The retrospective toxicology found that 47% of individuals had positive drug toxicology at the time of death with illegal drugs being found in 35%, prescription drugs in 19%, and over the counter in 7%. Prevalence rates exceeded those in nationally self-reported data (2). The most commonly used drug was tetrahydrocannabinol (THC), which was found in 29.7% of subjects. Excluding THC, illegal prescription opioids and benzodiazepines were used approximately 1.7 times as much as all other illegal-drugs.

Prescription drugs were found in 1 out of 5 adolescents with 39% being positive for one and 61% being positive for poly-prescription drug use. Of the adolescents positive for prescription drugs, 50% were also positive for illegal drugs.

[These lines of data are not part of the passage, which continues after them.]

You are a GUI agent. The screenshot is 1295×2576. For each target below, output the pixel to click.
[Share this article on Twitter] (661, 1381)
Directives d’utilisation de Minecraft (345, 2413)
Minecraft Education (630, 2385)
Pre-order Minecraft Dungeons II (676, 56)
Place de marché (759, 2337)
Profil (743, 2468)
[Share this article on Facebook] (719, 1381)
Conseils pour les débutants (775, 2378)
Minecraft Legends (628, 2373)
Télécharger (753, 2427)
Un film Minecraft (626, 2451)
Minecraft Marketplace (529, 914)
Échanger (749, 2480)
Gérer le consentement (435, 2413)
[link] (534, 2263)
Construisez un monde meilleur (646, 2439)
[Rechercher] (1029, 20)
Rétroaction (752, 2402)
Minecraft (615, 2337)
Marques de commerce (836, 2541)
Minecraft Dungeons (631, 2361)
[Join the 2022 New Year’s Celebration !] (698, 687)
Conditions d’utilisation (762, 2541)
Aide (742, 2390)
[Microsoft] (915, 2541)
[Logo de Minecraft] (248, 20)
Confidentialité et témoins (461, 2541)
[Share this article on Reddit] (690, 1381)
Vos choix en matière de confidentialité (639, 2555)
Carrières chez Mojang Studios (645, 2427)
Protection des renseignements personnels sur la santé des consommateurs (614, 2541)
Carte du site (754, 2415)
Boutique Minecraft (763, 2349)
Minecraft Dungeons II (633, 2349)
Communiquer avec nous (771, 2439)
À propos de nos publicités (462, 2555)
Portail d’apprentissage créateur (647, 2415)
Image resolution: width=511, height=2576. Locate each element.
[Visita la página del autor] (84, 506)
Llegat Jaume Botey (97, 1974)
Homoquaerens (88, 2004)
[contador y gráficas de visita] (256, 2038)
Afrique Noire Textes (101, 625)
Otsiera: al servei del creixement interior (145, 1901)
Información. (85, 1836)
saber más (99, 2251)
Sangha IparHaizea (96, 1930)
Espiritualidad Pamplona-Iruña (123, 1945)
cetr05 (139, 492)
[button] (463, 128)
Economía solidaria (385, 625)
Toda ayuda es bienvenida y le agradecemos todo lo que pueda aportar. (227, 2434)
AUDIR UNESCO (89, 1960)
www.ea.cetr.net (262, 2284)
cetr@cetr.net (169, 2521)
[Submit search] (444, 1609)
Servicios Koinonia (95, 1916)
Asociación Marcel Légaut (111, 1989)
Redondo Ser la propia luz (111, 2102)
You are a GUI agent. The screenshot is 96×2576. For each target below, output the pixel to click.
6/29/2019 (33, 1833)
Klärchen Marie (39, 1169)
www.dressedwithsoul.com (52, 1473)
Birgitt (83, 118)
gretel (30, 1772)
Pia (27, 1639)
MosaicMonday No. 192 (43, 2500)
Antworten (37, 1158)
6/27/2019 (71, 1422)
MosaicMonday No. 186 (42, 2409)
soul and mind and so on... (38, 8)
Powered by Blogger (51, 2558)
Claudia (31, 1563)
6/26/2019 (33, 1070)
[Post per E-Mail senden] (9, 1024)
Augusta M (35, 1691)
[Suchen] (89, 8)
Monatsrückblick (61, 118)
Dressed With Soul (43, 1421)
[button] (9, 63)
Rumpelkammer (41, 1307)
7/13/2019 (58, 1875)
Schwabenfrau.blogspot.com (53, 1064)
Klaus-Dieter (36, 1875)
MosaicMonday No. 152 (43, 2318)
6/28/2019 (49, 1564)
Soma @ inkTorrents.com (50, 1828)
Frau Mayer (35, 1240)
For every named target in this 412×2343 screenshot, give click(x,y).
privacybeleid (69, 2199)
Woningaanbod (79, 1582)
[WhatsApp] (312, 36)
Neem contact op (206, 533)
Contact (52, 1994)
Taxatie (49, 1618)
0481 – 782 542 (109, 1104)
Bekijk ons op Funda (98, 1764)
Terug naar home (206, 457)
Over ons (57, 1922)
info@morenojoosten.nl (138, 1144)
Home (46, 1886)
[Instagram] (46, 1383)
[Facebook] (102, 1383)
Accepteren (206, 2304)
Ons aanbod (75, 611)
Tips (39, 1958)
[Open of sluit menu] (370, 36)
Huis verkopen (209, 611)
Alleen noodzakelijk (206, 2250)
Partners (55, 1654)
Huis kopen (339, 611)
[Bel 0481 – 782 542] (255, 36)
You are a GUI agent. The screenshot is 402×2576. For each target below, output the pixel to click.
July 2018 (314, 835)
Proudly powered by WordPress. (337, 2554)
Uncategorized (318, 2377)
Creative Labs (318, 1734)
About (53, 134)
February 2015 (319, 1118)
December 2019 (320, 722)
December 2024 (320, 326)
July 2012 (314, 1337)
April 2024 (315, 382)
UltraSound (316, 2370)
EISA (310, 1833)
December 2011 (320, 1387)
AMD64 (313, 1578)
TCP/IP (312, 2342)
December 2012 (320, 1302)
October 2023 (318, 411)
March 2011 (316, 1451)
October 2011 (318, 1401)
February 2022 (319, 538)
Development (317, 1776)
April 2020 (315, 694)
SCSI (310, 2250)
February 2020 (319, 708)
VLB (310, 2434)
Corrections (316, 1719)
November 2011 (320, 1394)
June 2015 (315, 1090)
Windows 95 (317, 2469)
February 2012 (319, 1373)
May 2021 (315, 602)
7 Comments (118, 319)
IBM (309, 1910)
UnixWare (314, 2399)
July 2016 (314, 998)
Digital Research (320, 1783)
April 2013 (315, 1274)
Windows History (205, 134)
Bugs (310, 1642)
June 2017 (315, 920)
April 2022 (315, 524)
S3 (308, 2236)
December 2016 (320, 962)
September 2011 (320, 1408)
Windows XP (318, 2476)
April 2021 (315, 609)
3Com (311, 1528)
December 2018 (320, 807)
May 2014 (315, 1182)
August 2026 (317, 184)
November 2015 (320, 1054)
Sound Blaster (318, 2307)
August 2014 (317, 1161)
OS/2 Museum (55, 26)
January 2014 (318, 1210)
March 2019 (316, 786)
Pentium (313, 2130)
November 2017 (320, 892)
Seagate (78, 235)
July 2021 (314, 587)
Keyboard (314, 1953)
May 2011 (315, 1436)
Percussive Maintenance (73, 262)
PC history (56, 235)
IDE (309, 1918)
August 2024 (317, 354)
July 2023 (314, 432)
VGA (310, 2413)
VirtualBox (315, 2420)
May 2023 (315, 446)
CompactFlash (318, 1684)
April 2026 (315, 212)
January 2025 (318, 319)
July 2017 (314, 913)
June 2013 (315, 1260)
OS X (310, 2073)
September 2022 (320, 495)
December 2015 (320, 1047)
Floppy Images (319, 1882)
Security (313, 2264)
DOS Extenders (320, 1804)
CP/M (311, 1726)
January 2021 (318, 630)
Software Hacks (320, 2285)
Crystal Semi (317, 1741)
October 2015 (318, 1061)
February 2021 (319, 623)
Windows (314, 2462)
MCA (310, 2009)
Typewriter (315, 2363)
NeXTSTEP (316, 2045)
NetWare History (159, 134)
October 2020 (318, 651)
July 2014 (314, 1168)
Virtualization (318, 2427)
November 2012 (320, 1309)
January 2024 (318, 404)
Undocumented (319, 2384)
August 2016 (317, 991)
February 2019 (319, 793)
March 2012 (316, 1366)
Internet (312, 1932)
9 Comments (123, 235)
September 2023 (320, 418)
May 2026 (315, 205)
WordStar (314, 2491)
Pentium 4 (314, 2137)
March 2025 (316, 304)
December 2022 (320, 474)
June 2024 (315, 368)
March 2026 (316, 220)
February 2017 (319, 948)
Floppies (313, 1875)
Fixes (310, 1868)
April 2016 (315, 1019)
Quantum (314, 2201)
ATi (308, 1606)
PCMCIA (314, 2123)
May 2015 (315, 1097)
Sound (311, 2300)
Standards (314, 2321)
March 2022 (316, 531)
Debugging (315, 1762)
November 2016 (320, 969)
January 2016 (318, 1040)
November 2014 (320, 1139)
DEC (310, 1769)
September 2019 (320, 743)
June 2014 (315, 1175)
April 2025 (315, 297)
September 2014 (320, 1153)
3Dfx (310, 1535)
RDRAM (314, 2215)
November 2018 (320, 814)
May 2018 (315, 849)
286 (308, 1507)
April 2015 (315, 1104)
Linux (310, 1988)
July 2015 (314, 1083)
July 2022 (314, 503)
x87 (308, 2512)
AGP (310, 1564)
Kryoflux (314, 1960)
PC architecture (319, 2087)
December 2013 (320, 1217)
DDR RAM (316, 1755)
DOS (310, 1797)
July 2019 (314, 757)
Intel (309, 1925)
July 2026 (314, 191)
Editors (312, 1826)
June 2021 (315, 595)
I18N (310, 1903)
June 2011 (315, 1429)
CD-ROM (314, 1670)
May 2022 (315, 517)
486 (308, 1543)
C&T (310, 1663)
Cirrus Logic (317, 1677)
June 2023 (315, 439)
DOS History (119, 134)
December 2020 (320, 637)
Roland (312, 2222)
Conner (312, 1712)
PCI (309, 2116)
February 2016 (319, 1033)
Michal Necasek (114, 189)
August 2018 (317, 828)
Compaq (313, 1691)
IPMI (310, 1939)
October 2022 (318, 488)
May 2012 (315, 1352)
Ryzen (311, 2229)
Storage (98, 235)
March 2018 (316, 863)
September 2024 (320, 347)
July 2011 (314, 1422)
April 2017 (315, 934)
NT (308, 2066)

While the study did have limitations, it offered a brief insight into a severe problem blighting American culture, and with drug trends in youths evolving at a rapid speed, more data are required to fully comprehend the situation and more effectively target prevention initiatives. - L.B.

References

  1. A.B.M. Paul et al., J. Forensic Legal Med.58, 20–24 (2018).
  2. Substance Abuse and Mental Health Services Administration. Overview of Findings from the 2003 National Survey on Drug Use and Health. Substance Abuse and Mental Health Services Administration (2004).
  3. S.L. Hedden, Behavioral Health Trends in the United States: Results from the 2014 National Survey on Drug Use and Health 2015 (2015).
  4. W.M. Compton and N.D. Volkow, Drug Alcohol Depend.83, S4–S7 (2006).